▸ **Your task**: Keep writing the article below about the final season of Sex Education, starting right after its last sentence.

▸ **Passage provided**:
Sex Education (Netflix) began life as an indie-feel British take on a US high-school drama, but four series on it has got very Hollywood indeed. For its final season Schitt’s Creek’s Dan Levy, comedian of the moment Hannah Gadsby, Queen & Slim’s Jodie Turner-Smith and Ted Lasso’s Hannah Waddingham all put in appearances. The Sex Education effect works the other way, too – when this year’s biggest movie, Barbie, wanted some youth appeal, it cast a good third of the show’s leads (Emma Mackey, Ncuti Gatwa and Connor Swindells all feature). For Gatwa, it was his starring role as Eric that led to him being cast as the next Doctor Who.
The fourth series of Sex Education was announced as its last some time ago, and it’s the right call. The show is a clever reworking of the American teen drama with Otis (Asa Butterfield) the son of a sex therapist (Gillian Anderson) who sets up shop as a school sex therapist himself.
By pinning itself to the framework of a US teenage drama, however, Sex Education left itself open to both the strengths and the weaknesses of that format. The strengths it has played on magnificently – gossip in the corridors, a preternatural level of snark, the hideous awkwardness of adolescence. The weaknesses are that a group of teenagers are almost always played by actors in their 30s and that, as college/university looms, the drama must come to an end (or you get Saved by the Bell: The College Years, and no one wants that).

▸ **Available data**:
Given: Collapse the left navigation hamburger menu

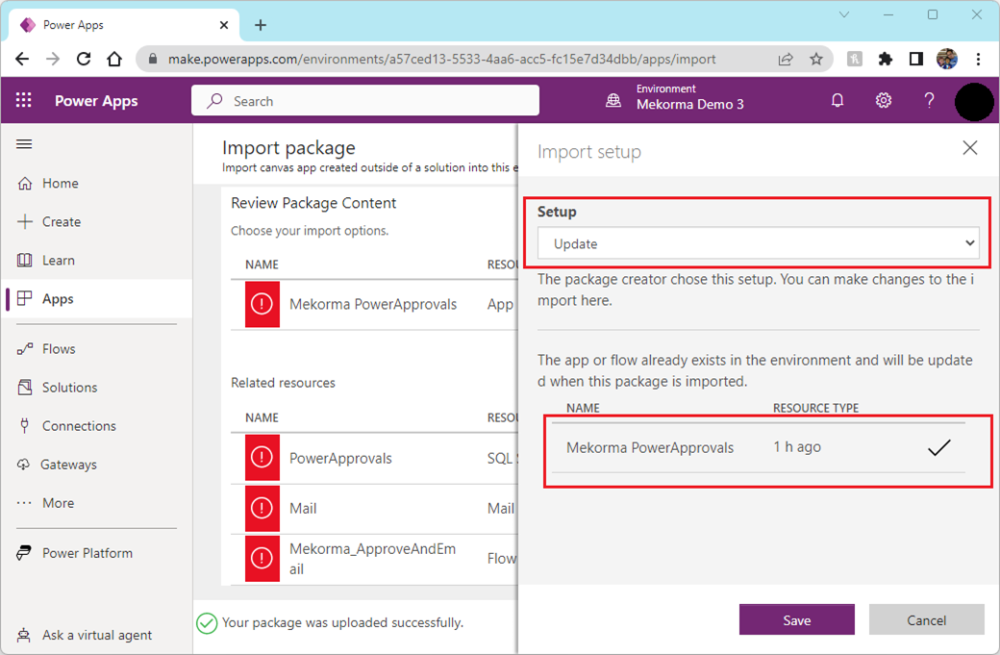Looking at the screenshot, I should click(x=25, y=145).
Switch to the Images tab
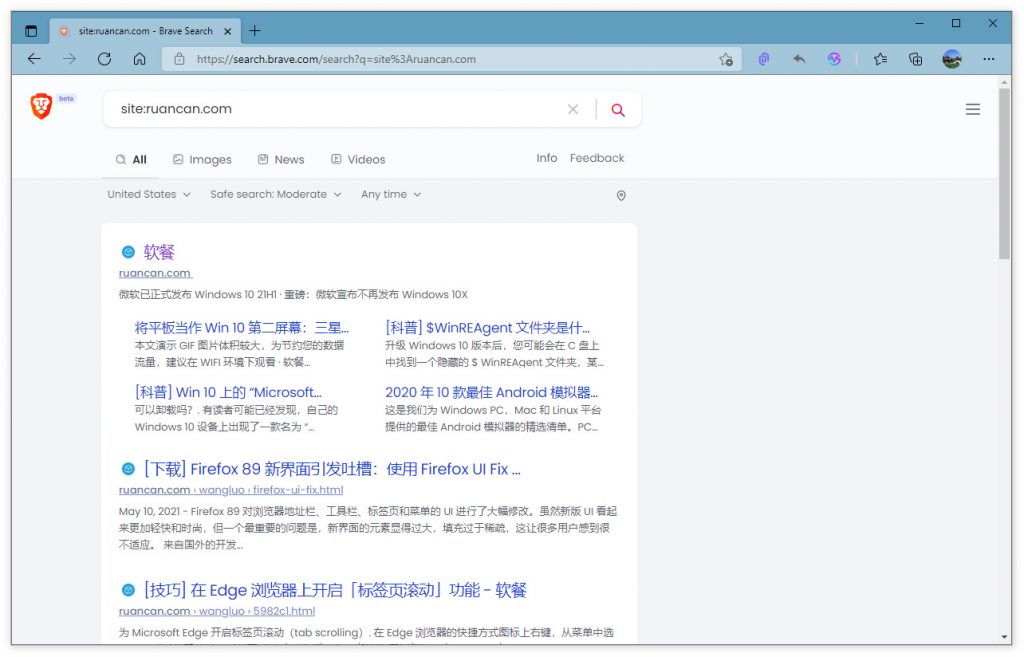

▸ **Task output**:
So it is that Sex Education’s final series is by some way its worst. It commits the cardinal sin of closing the school we’d all got to know and love (Moordale Secondary) and shifting almost everyone to a new one, Cavendish College. Cavendish is a hotbed of new-age cobblers where every student has the right to be seen for their truth. And don’t they know it. All of the new Cavendish cast are irritating, and though this is obviously part of the point – how will the Moordale OGs adapt? – it doesn’t make the do-gooders any more bearable.
All loose ends – will Eric stay in the closet in order to be baptised? Will Adam (Swindells) and his strait-laced father (Alistair Petrie) make nice again? – are tied up by the eighth episode and so a series that once eschewed soppiness and easy resolutions ends up encrusted in schmaltz. It should be stressed that these climactic failings make a great show merely good. Sex Education gets by just fine based on the superb performances and terrific pairings (you could watch Butterfield and Gatwa, in particular, gadding about all day.) But the fairy-tale endings all round just don’t wash: this uncoupling is far too conscious.